Fathom is a team of diverse interests – and among our crew, there are several of us who are really into movies. During the weeks leading up to the 90th Academy Awards that aired this past Sunday, we looked through twenty years of data on Best Picture nominees, and have put together a collection of
some of the results.

Oscar data is interesting to work with because in some ways it’s highly organized and straightforward. These are the categories, these are the nominees, these are the winners. Here is what each film cost to produce, what its box office returns were, what its aggregate score is after being rated by thousands of people on IMDB. Yet if you watched the Oscars this weekend, you saw actors and cinematographers and writers and directors all attempt to articulate how profoundly these movies speak to the human condition. Each of these films are steeped in narrative – not only the plot of the film itself, but every part of the process where a spark of an idea was (over many years and with great labor) transformed into a feature film. Layers like these lend great depth to flat numbers.

I was particularly interested in production budgets – the range spans several hundred million dollars, but nearly all of the best picture winners from recent years have costed only around $20 million. The two outliers are Argo ($45 million) and Moonlight, which at $1.5 million, is the lowest production cost of any best picture winner in 90 years (taking inflation into account). 

Flowchart noting recurring themes among Best Picture nominees. Don’t worry, Tom Hanks will fix everything.

From the list of nominees, I started pulling films together by subject matter and found some interesting pairings. It seemed that certain types of films tended to run long. Certain wars feature more prominently than others, and movies about racism are frequently set within specific eras of the past, rather than present-day. The flowchart above maps some of these findings. It also turns out that the movie posters for Seabiscuit and War Horse share strikingly similar compositions.

Initial sketch and final motion version of visualization of film lengths 

It was also interesting to take a look at the top-grossing films of each year, and compare this set to the films that won Best Picture. The Return of the King is the only sequel in the last two decades to win best picture, whereas most of the top grossing films are many incarnations deep into their respective worlds. Captain America: Civil War is the 13th film set in that particular Marvel universe, and Star Wars: The Last Jedi and Harry Potter and the Deathly Hallows part II are the eighth installments in their respective franchises. Audiences are clearly willing to turn out in larger numbers for something they’re familiar with, and the ticket sales of the Best Picture winners look pretty diminutive by comparison.

2018 Best Picture nominees, with the number of nominations orbiting a central ellipse that correlates in size with production costs.

This group of studies includes interactive sketches, motion studies, digital studies, and cut paper. With the end of the awards comes the end of the project – for now – but there are countless stories and methods of representation for the data. 

Weather Girls

Projects at Fathom are highly collaborative – so I enjoy the luxury of designing things far beyond my own technical limitations, because I am paired up with at least one other person with champion developer skills. We also have a few hybrids who are extremely qualified on both fronts – but my own background has been primarily in graphic design and illustration.
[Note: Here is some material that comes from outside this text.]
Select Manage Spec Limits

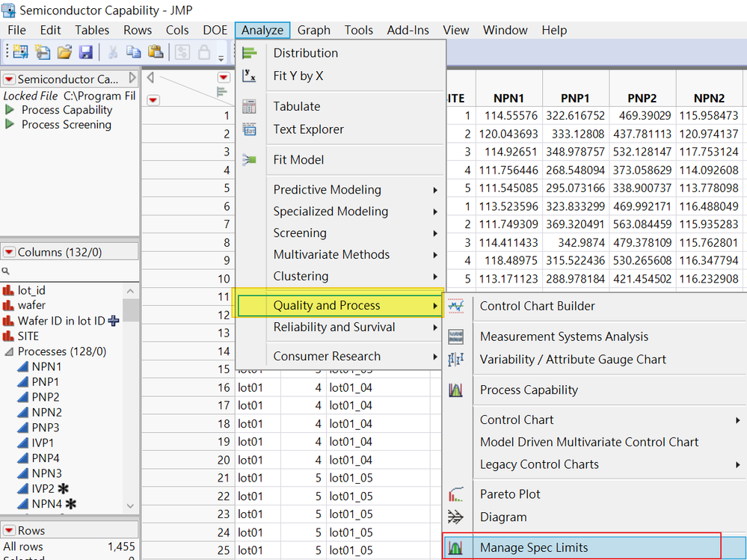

To help round out the knowledge of people whose experience in these two areas tends to be a bit lopsided, we’ve held python classes, a typography lecture, and other small workshops to go over specific skills. As a more formal education effort, Ben Fry has also been teaching an information design class at MIT, now in its third semester and an official part of the D-minor curriculum. 

My fellow designer (and co-alum from Wash-UPaul and I took advantage of a small break between client projects to follow along with a few of the MIT assignments. It was a great opportunity to practice our technical skills and code everything ourselves from the ground up, using the p5.js version of Processing. The first project was to design and build custom apps that would pull weather data from the Dark Sky API. Before diving into any API data, I decided to start with some really basic weather sketches just using Processing. I began with a simple bar graph charting ten years of Boston snowfall totals. (For anyone who missed the record-shattering winter of 2015, here’s a photo of a nearly three-story snow pile near Back Bay for reference).

I then built a second sketch that translated the accumulation totals into falling snow, with heavier years translating into larger, increasingly opaque snowflakes. Users could click through all ten years to get a sense of how intense the winter was. The severity of the 110-inch record is reflected nicely in the Processing sketch.

After doing a few smaller studies, I felt ready to attempt working with the weather API. Dark Sky (and many other weather APIs) offer current data on a huge range of specific weather variables. Using a location’s geocoordinates, you can easily track several dozen weather stats such as humidity, visibility, windspeed, type and intensity of precipitation, time of sunrise and sunset – and of course, the moon phase. I tried sketching a simple anemometer (the instrument that looks sort of like a weathervane, except that it measures windspeed rather than direction). The rate of rotation in the sketch is based on current windspeed and plugging in coordinates for different cities. Now that I had one metric working, I was ready to build out more features. I had recently created a small arsenal of vector people, so I borrowed one of the girls and built her a wardrobe of outfits that would be selected according to the current forecast.

I then grabbed the latitude and longitude of about two dozen locations scattered all across the globe, and set up a sketch where people could click through and see not only the weather in these places, but also what to wear. I also built rain and snow into the program – these initial sketches were started in the dead of winter, and during several snowstorms in Boston, it was fun to check in and see equally intense weather reflected in the p5.js sketch.

I added an additional layer for extreme cold – as the temperature drops below zero, a transparent white rectangle becomes slowly visible (Note how cold Oslo looks at a bone-chilling minus 23°F).

Once the clothing, ranges, and base list of cities were all set, Charlie and Olivia helped me clean up the code and set up Weather Girls as a website and Chrome extension. We are hoping to eventually add regional clothing features, including a complete set of all black outfits for New Yorkers and a Boston Terrier to accompany our local weather girl. Visit fathom.info/weathergirls for your local weather details as well as current weather conditions all across the globe!

Place Poetry

As anyone who has recently taken a road trip can attest, there are a lot of places in the United States with very distinctive names. Many of us at Fathom are fascinated by geography and the subtle oddities around us, so it seemed only natural we create Place Poetry. The playful mobile application enables people to arrange strangely named cities into poems, while simultaneously plotting the location and distance of their journey.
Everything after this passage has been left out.